Je murmure tout bas contre sa bouche, parce qu'il a tourné la tête pour rompre le baiser. Je suppose qu'il est surpris, qu'il ne comprend pas, et que mon haleine d'alcool et de bile le répulse certainement. Mais j'en ai besoin. J'ai besoin qu'il m'embrasse. J'ai besoin qu'il me montre qu'il m'aime encore, malgré tout ça, et que je ne suis pas en train de le perdre.

- Diego...

- Je t'en supplie... embrasse-moi. Comme avant...

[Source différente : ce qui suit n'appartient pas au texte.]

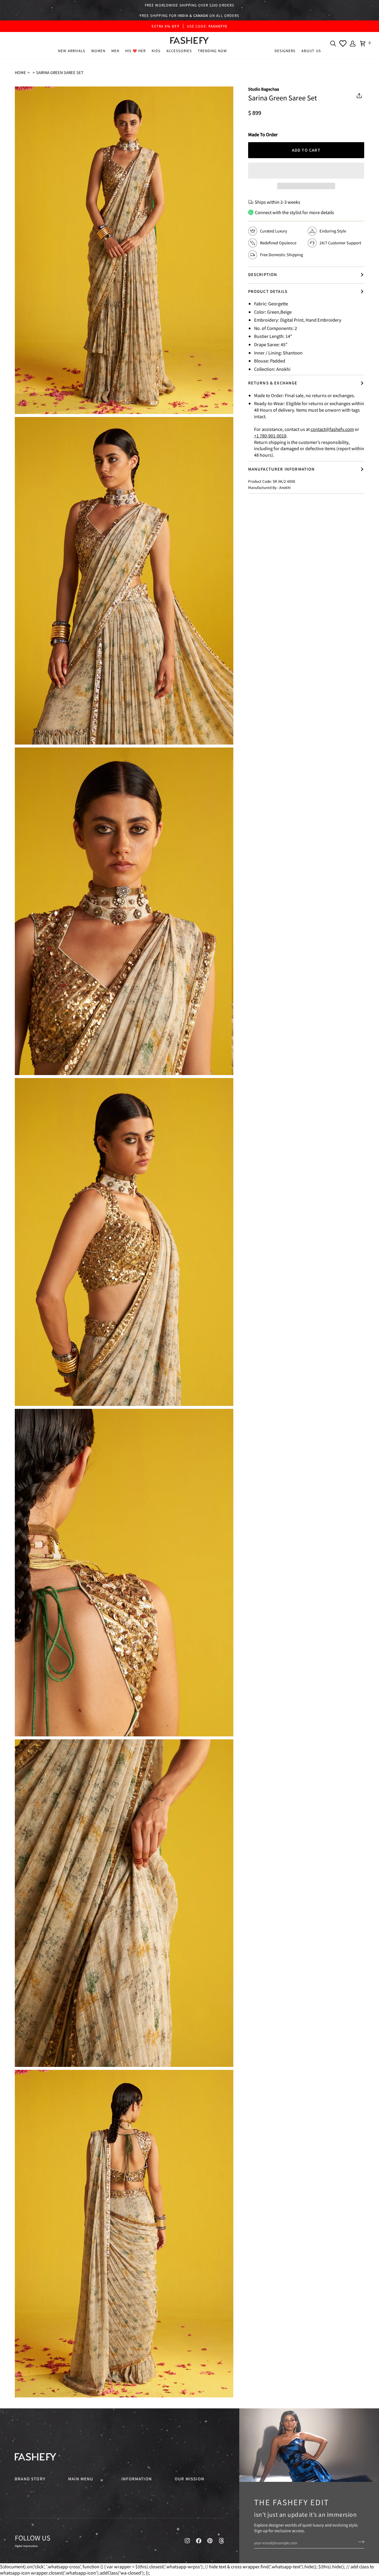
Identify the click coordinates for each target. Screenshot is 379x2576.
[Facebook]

Comme avant. C'était tellement délicieux, à l'époque, lorsqu'on se bécotait. Je n'oublierai jamais tout ce que j'ai pu ressentir dans ces moments-là où le désir prenait le dessus. Je n'oublierai jamais cette façon qu'il avait de s'abandonner à moi et la façon dont, moi, je devenais fou de lui.

- Et merde.

Il jure et, soudain, je me sens pris au piège. Il grimpe sur mes genoux, ses mains posées sur mon cou, et se met à dévorer mes lèvres. Mes mains, elles, se glissent sous son pull et je caresse délicatement ses abdominaux dessinés du bout de mes doigts. Sa langue se glisse dans ma bouche, tout doucement, et je ferme les yeux pour m'abandonner.

« Je t'aime. Je suis désolé de te faire du mal. Je suis désolé d'agir comme un connard. Je sais que tu penses que je te déteste, mais au contraire. Je t'aime, Evan. Je t'aime comme je n'ai jamais aimé personne. C'est toi, et uniquement toi. Ça n'a toujours été que toi. S'il-te-plaît, ne m'en veux pas. »

Voilà ce que j'aimerai lui dire. Voilà ce qu'il en est réellement, mais je ne peux pas. Je ne peux pas dire tout ça. Je n'ai pas la force. Alors je l'embrasse, je le touche et je le presse contre moi en espérant que cela suffise.

- Diego... s'il-te-plait, parle-moi.

Mon visage est niché au creux de son cou dont je hume l'odeur comme un drogué. Je me shoote à son parfum, à l'odeur naturelle de sa peau. Je me défonce à sa chaleur, à sa douceur, et les larmes me montent aux yeux à nouveau.

- Je suis désolé.

C'est la seule chose que je suis capable de dire, bien que ce ne soit pas ce qu'il a besoin d'entendre. Le reste, c'est au-dessus de mes forces.

Je me sens vide quand il pose sa main sur mon torse, autoritaire, afin de me repousser. Dans un geste maladroit, parce que nos jambes sont empêtrées les unes avec les autres et que l'espace est exigu, il ouvre la portière et s'extirpe du véhicule. Je me sens vide quand je le vois, tendu comme un arc, parce qu'il m'en veut. J'ouvre la bouche pour parler, même si je ne sais pas quoi dire, mais il me coupe l'herbe sous le pied :

- J'en ai marre de tes « je suis désolé », Diego. Tu me fais péter les plombs, j'en peux plus.

Il me lance la clé de sa voiture à la figure avant de s'enfuir. Moi, comme un idiot, je reste planté là à le regarder détaler en quatrième vitesse vers la porte de l'immeuble. Mon cœur se brise quand il entre dans le bâtiment sans même se retourner pour me regarder.

Je n'ai pas le courage de le suivre, d'entrer dans l'appartement et de le voir en train de pleurer comme toujours après ce genre de conversation-là. Je n'ai pas envie de me glisser dans le lit, à côté de lui, en sachant que je l'ai blessé encore une fois.

Alors, pour lui, et un peu aussi parce que je suis bourré et que je n'ai plus de forces, je décide de dormir là, dans sa voiture.

Je m'endors à nouveau, bercé par son odeur et le souvenir indélébile de ses lèvres sur les miennes.